Is there any disadvantages using DATE datatype as part of Primary Key. I got this information from one of my colleagues, taken from the net, source of which I don't know:

<quote>
Are there any problems if I select a date column as a primary key for an Oracle 8i database?

There are many problems when having a date field as a primary key:
a) Exact fetch is practically impossible to do.
b) Referential integrity is very, very hard to accomplish.
c) In most cases you will have to do a convert function on the column and that will eliminate the use of an index.

What I suggest is to:

First, if you can, do not choose a date; choose number(8) or number(12) and when you update the field,
use to_number(sysdate,'yyyymmdd')

Second, to enforce a foreign key, when you update the father in a transaction, save the date/time entered in a temporary variable, and when updating the child, use the same variable.

If you must carry with you the info about date and time, use another column number(4) with the hh and mm value.

Hope that's a help.
</quote>

How far is this reasoning valid? Or is this one of the Great Myths of Database Design? If indeed its so, any suggestions as to how we can best design the database?

Thanks for your time.

Take care,
Kishan.

Tom Kyte
January 28, 2002 - 7:58 am UTC

Well, my followup to their comments are:

a) exact fetch is practically impossible to do.... How so, how is the number:

20020128075256

any harder to use then a number generated from a sequence? I mean, a date is just a value, a number is just a value, a value is a value -- it is not ANY harder using a date then a number


b) referential integrity is practically impossible to do... How so, how is it harder then using a sequence? Its just a VALUE -- its not magic, it doesn't morph into some other value, its not liquid -- it is a stable, constant, never changing value -- just like "sequence.nextval"


c) In most cases you will have to do a convert function ... How so? Only if you write really really bad code. I cannot imagine this being an issue at all



If the date is to be part of the primary key -- so be it, it is not any different from any other datatype. It is not hard to use, it is just like using a number. I view it as NO different whatsoever.

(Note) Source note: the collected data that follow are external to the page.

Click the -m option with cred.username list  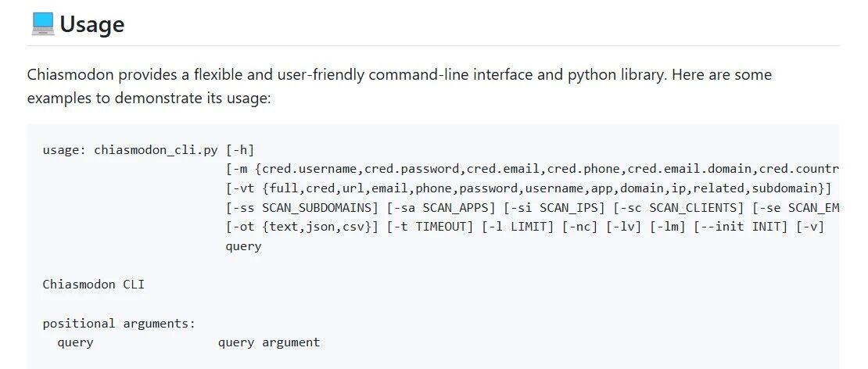pos(532,170)
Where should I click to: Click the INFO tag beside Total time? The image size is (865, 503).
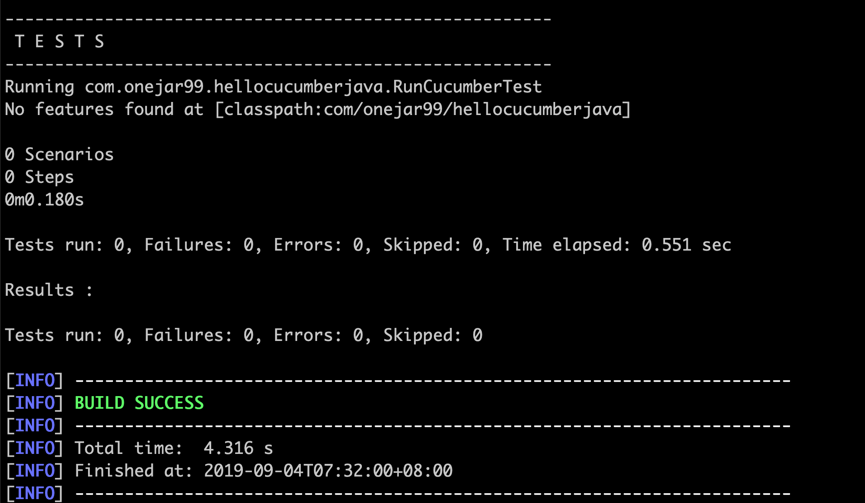pos(34,448)
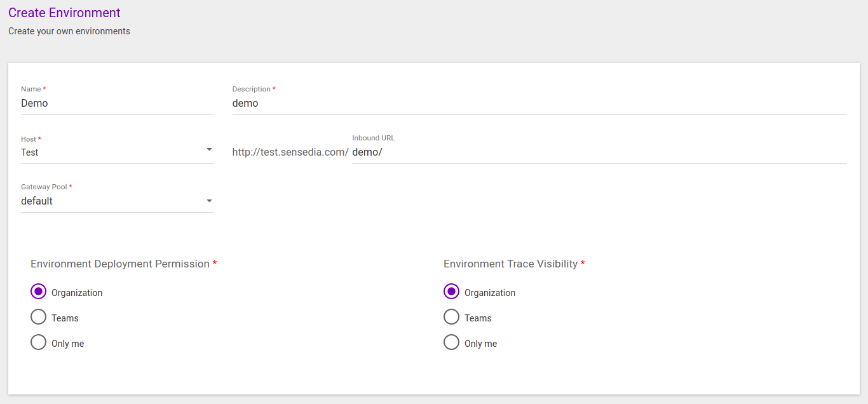Open the Gateway Pool dropdown arrow

click(x=209, y=201)
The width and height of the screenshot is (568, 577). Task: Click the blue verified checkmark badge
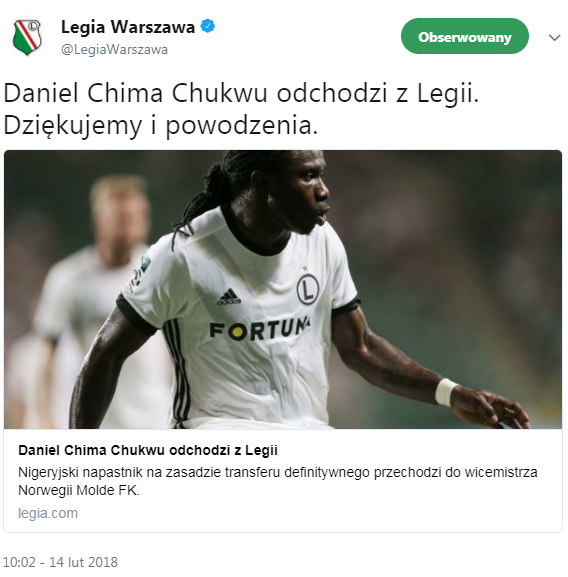(x=207, y=26)
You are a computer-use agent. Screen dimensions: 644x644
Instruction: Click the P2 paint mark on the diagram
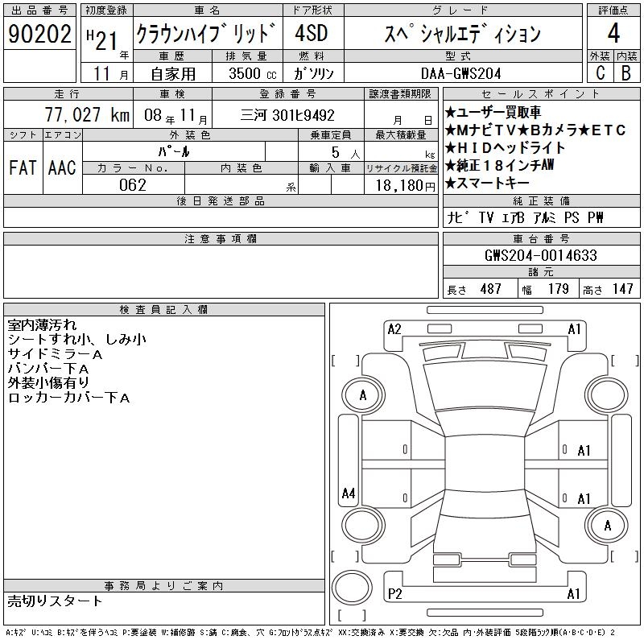(x=394, y=594)
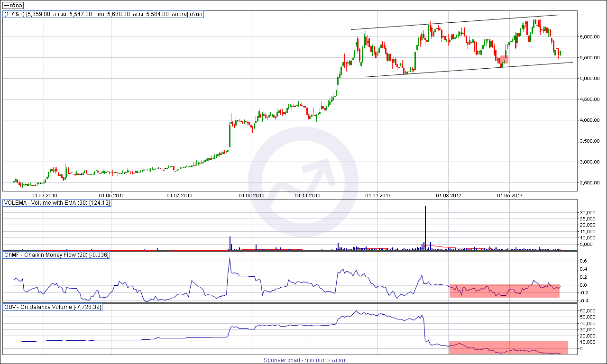The width and height of the screenshot is (607, 364).
Task: Click the tallest volume spike bar
Action: coord(425,228)
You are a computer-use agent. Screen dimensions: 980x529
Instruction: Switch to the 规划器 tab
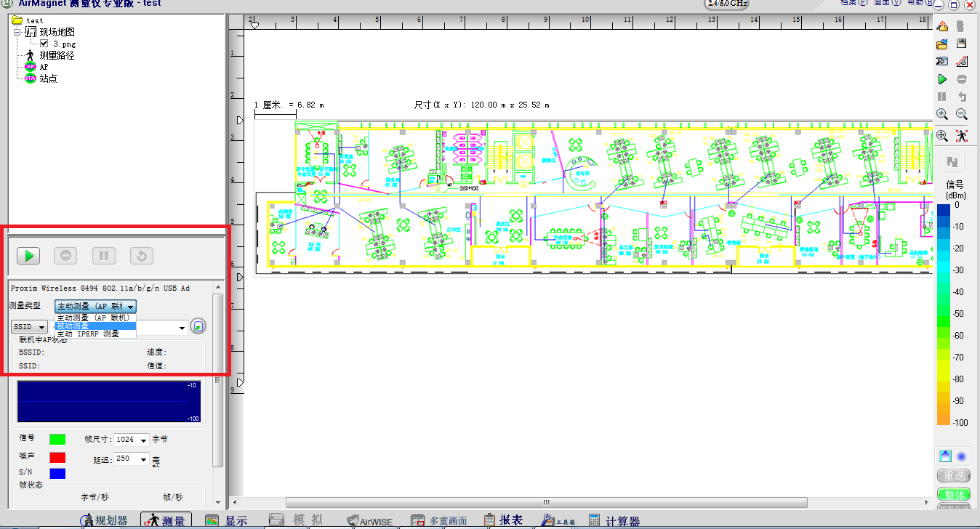click(104, 520)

Now -- back to the original question "if i select a date column as a primary key".... I do have issues with a DATE being the primary key. Dates only go down to the second in Oracle8i and before. What happens when two people insert at about the same time? You'll get the same date. It is my opinion that a primary key consisting of a single DATE column is an incorrect design. You should use a sequence instead.



Thank You Very much....

Kishan, January 29, 2002 - 7:20 pm UTC

Thank you very much. I reckoned that if a date column is not supposed to be used as PK, then Oracle would certainly not allow it. But a word from an authority, it surely helps.. :-) Thanks..

why between ?

A reader, September 30, 2002 - 4:23 pm UTC

Hi tom,

why would you use between operator over
date_field >= to_date( '01-jan-2000' )
and date_field <= to_date( '01-jan-2000' ) + 1-1/24/60/60


Thanks,

Tom Kyte
October 01, 2002 - 9:36 am UTC

less keystrokes?

reads better?

means more semantically (it is one standalone predicate compared to your two disjoint ones)

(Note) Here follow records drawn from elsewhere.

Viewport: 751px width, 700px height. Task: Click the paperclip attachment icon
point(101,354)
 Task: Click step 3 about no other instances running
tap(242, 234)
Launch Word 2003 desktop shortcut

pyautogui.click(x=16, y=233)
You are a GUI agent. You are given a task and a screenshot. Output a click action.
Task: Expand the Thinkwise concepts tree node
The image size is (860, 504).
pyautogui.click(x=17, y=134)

will the performance be same ?

A reader, October 01, 2002 - 4:19 pm UTC

Hi tom,

thanks, for answring the question.
will the performance be same using between and
two disjoint stmts ?
also that is primary key attributes
and about 1 mil records ( will it use index ?)


Thanks,

Tom Kyte
October 02, 2002 - 9:56 am UTC

they will be about the same. they do the same thing.

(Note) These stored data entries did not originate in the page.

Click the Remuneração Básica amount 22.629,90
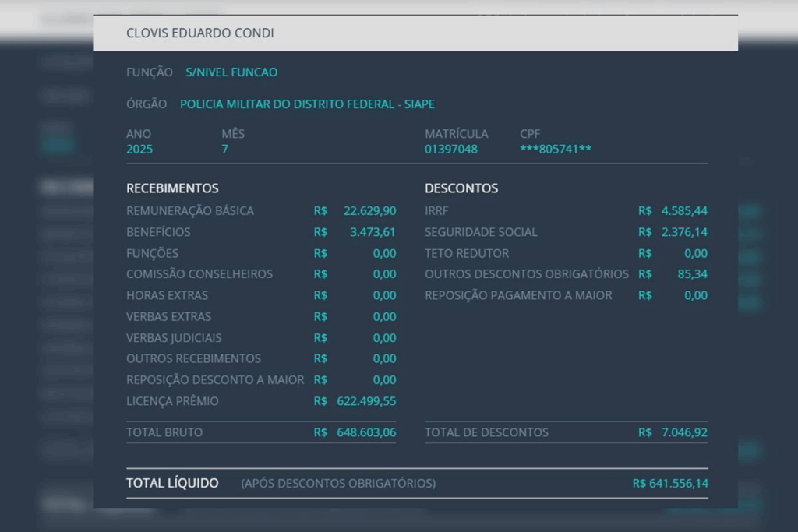Viewport: 798px width, 532px height. (x=369, y=211)
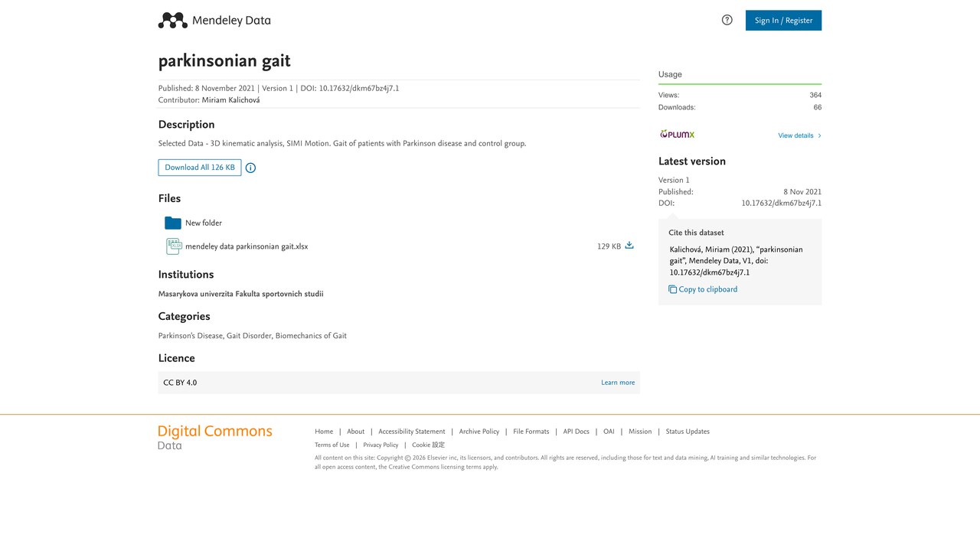Image resolution: width=980 pixels, height=551 pixels.
Task: Download mendeley data parkinsonian gait.xlsx via arrow icon
Action: point(629,246)
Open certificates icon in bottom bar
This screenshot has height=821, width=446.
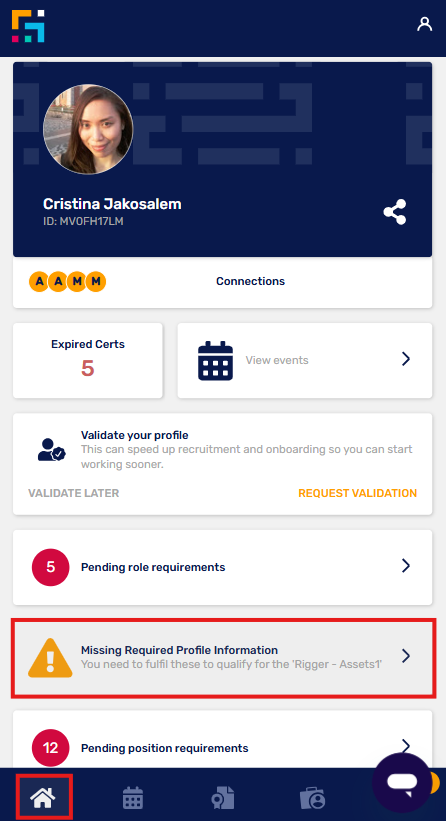pyautogui.click(x=222, y=798)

A reader, March 29, 2004 - 9:18 am UTC

Hi Tom,

I think the point being made by Kishan's comment above is that if you needed to use just the date (and NOT the time component of the date) as part of a primary key, then you're hosed since every insert with a 1-second interval will make it into the table. To demonstrate what I mean:

create table t2 (x varchar2 (1), y int, z date, constraint
pk_t2 primary key (y, z) )
/

insert into t2 values ('a', 111, sysdate )
/
insert into t2 values ('a', 111, sysdate )
/
insert into t2 values ('a', 111, sysdate )
/
insert into t2 values ('a', 111, sysdate )
/

All of the above inserts, assuming a one-second gap, will make it into the table, whereas the requirement might have been to fail all but the first insert in my example above. I've run into this situation a few times, and some database designers and modelers have suggested excluding dates from the primary key for such a requirement. And then the only avenue is to use a formatted string that includes just the date component, such as "to_char (sysdate, 'MMDDYYYY')", as part of the primary key, instead of the date. I hope I've been able to explain myself... I think this is what was being attempted to be explained in the comments above. Any thoughts? Thanks.

Tom Kyte
March 29, 2004 - 10:40 am UTC

but that has nothing to do with the expressed concerns above.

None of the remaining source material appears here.